For civil engineer Thy Pham, going slow at uni has meant success in the world beyond.
Australia’s biggest public transport project, the Sydney Metro, has been a boon for commuters in Western Sydney – but no-one is quite as excited as rail buff Thy Pham. On a recent visit to Bella Vista station, she admits she was “in awe of how beautiful it looked”. That’s because Thy, a civil engineer, helped oversee construction of the Northwest line – not a bad gig for a grad in her first year out of Western Sydney University.
“I actually went on the Metro a couple of weeks ago and it was like I’d never been on one before,” she laughs. “I was like a little kid, standing outside, hanging onto the poles and saying to my partner, ‘You see that track? I built it!’”
As a Junior Engineer for CPB Contractors, Thy would be onsite from 5am, conducting quality inspections, tracking costs and ensuring the track team hit its targets. She finished work on the line earlier this year (on time and under budget) and is now a site engineer on the Parramatta Light Rail team.
Asked how her studies at Western prepared her for these demanding roles, Thy admits that failing subjects actually set her up for life beyond uni. “I struggled to get over it for a long time while I was studying,” she says. “But in my last year, I realised that it didn’t matter how long it took me to get through, that I was only competing with myself.” That attitude, she says, has helped her climb the ranks in a male-dominated field.

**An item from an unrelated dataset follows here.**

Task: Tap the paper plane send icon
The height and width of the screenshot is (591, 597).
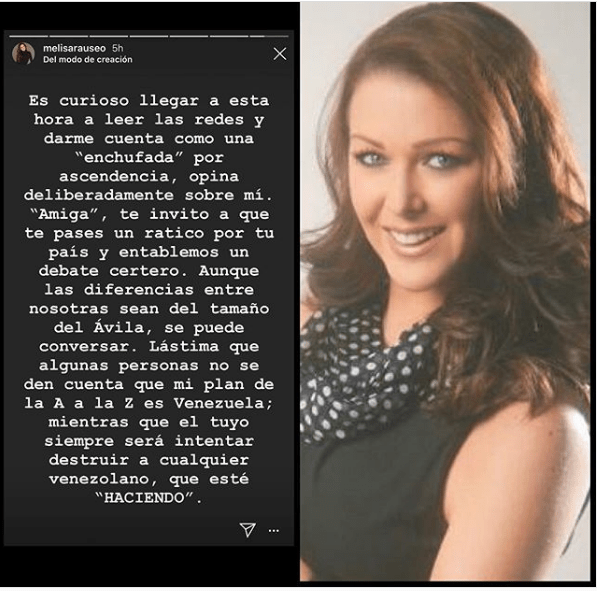Action: [x=247, y=530]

As for taking on the guys, she says that’s been a surprise, too. “I don’t think there are any disadvantages or advantages to being female: at CPB Contractors you get treated the same,” she says. “If you’re a good engineer and you perform well, that’s how you succeed. I just wish there were more females because it’s a great industry to work in.”

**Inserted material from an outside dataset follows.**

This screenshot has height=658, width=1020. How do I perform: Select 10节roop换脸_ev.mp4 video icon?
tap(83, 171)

Her advice to everyone – male or female – is to get out there and network before you finish your course. Thy was part of Western’s Women in Science and Engineering (WiSE) program and keeps in touch with her thesis supervisor, Associate Professor Olivia Mirza. “Your friends at uni become your friends for life,” she says. “Cast your net as wide as you can because in 10 years’ time, they could be the ones who help you get another job or to broaden your network.”